A group is called topological group if it satisfies three properties
1) G is a Hausdorff space in K (Here we want to prove that if $ A,B \in GL(2,\mathbb{R})$ then we can find two disjoint open sets $F,G$ in $\mathbb{R}^{4}$ such that $ A \in F,B \in G $
2)Multiplicative mapping is continuous (That is if $f :GL(2,\mathbb{R})$ x $ GL(2,\mathbb{R}) \longrightarrow GL(2,\mathbb{R})$ defined as $f((A,B))=AB$ then $f$ is continuous- Corresponding to open set $V \in GL(2,\mathbb{R})$ (in $\mathbb{R}^{4}$) , $f^{-1}(V)$ open in $GL(2,\mathbb{R})$ x $ GL(2,\mathbb{R})$ (in $\mathbb{R}^{4}$ x$\mathbb{R}^{4}$).

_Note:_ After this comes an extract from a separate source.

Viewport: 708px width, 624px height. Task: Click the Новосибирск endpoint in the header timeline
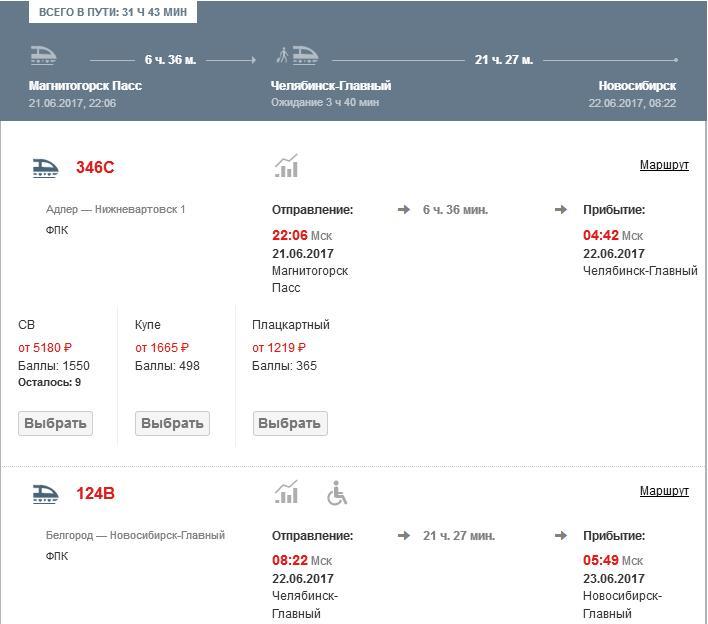[637, 86]
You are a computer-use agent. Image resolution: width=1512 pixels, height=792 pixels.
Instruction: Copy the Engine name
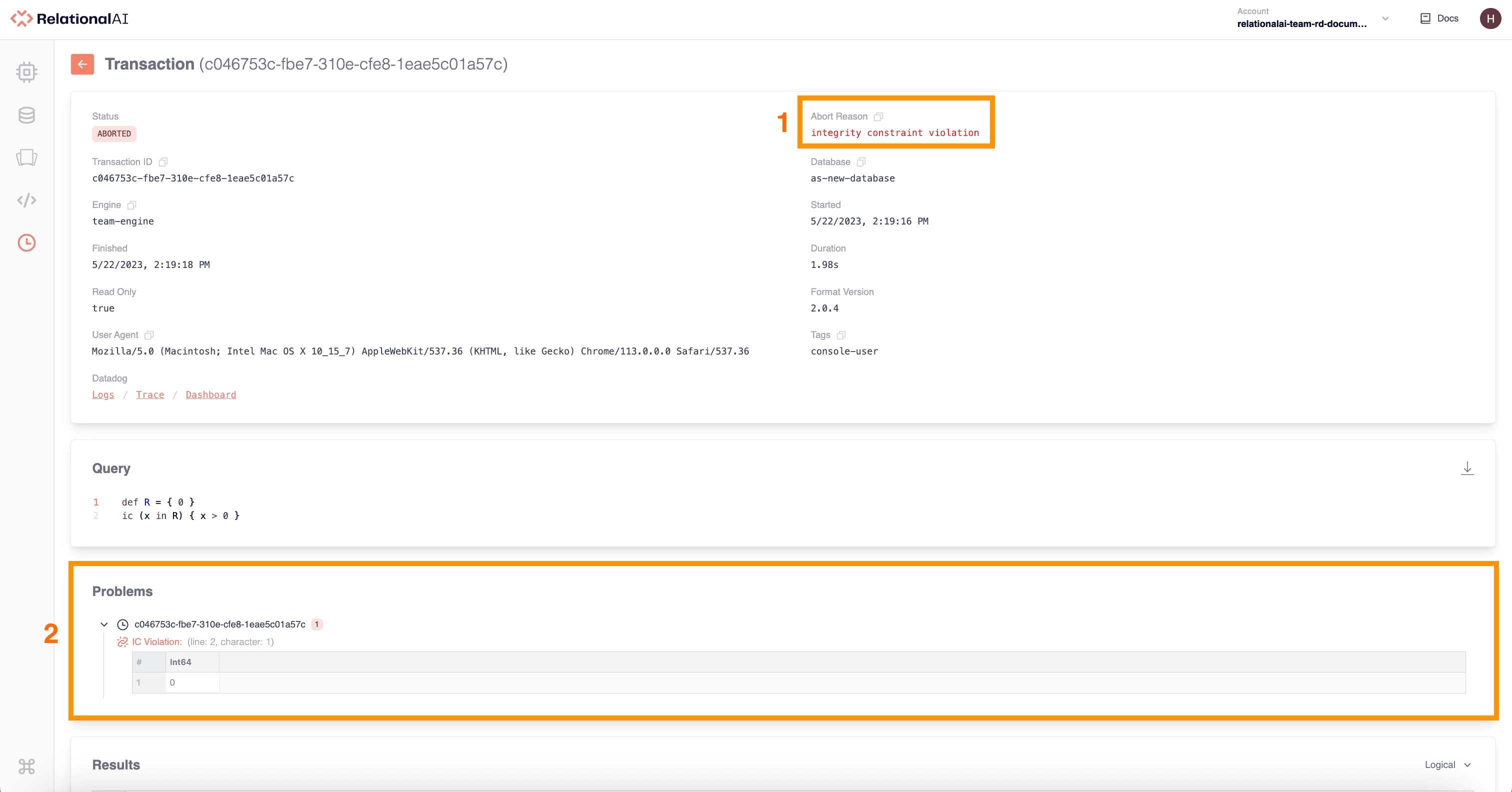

3)Inverse map is continuous ($g :GL(2,\mathbb{R}) \longrightarrow GL(2,\mathbb{R}) $ defined as $ g(A)=A^{-1}$.Corresponding to $V $ open $\in \mathbb{R}^{4}$ $f^{-1}(V)$ is open in $\mathbb{R}^{4}$.
What will be an open set in $\mathbb{R}^{4}$ ?
How can we prove that these open set contains a matrix $A$ ( surely 2x2 and non singular) ?
To verify the three properties:
1) $GL_2(\mathbb{R})$ is a subspace of the Hausdorff space $\mathbb{R}^4$ (assuming it's given the obvious topology).
2) For $A, B\in GL_2(\mathbb{R})$, each index $(AB)_{ij}$ is a polynomial in the $A_{pq}$ and $B_{pq}$ and thus continuous.
3) For $A\in GL_2(\mathbb{R})$ entries in the inverse matrix $A^{-1}$ are of the form $A_{ij} = p_{ij}/(\det A)$ for some polynomial $p_{ij}$ in the entries $A_{pq}$. The determinant $\det A$ is also a polynomial in the entries of $A$ and nonzero.
If I understand your question after the edit, you're asking about showing that any point in $\mathbb{R}^4$ has a neighborhood meeting $GL_2(\mathbb{R})$ (which isn't related to whether $GL_2(\mathbb{R})$ is a topological group). Since $\det A = A_{11} A_{22} - A_{12} A_{21}$ is a polynomial in the $A_{ij}$, any neighborhood of a point $A\in \mathbb{R}^4$ contains a point $A'$ with $\det A'\not = 0$; that is, $A'\in GL_2(\mathbb{R})$.